> Exercise
Copy everything from the start of the items down through the line containing "pos(357,538)", replacing "blinking cursor" with "flashing cursor" and leaving all else unchanged.

Extracted items
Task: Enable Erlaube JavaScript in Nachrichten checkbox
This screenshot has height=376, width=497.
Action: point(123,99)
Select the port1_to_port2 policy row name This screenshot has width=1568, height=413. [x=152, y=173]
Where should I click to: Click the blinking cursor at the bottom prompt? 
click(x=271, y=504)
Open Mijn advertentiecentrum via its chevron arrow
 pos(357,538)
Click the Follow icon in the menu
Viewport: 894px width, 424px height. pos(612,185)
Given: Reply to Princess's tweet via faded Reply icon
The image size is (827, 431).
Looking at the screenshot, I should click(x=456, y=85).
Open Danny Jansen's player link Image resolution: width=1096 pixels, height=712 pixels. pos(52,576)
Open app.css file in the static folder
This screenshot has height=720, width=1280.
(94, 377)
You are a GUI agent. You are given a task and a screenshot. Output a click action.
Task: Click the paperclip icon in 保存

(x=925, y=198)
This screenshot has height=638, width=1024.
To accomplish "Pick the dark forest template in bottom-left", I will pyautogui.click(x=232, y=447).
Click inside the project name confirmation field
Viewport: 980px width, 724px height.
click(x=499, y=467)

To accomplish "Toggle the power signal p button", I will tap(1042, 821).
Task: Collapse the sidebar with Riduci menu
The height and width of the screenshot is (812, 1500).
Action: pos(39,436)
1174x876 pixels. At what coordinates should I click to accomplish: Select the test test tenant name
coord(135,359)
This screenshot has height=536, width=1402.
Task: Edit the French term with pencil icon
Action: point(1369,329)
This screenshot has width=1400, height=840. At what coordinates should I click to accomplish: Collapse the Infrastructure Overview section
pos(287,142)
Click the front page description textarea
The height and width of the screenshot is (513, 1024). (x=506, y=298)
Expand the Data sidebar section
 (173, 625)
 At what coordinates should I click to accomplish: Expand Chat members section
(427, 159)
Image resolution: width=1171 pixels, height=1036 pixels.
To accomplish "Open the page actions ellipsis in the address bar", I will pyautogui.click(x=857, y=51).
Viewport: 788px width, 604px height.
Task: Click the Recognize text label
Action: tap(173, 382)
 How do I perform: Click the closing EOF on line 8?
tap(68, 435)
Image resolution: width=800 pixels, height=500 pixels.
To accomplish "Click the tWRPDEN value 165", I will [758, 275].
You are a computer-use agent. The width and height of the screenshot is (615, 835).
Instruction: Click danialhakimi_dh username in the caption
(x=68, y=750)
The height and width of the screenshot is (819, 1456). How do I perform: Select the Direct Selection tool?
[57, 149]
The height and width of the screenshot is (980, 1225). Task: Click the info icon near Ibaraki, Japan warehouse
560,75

> Solution to this exercise
Task: Enable Erlaube JavaScript in Nachrichten checkbox
This screenshot has height=376, width=497.
Action: point(123,99)
Select the port1_to_port2 policy row name This screenshot has width=1568, height=413. [x=152, y=173]
Where should I click to: Click the flashing cursor at the bottom prompt? 
click(x=271, y=504)
Open Mijn advertentiecentrum via its chevron arrow
 pos(357,538)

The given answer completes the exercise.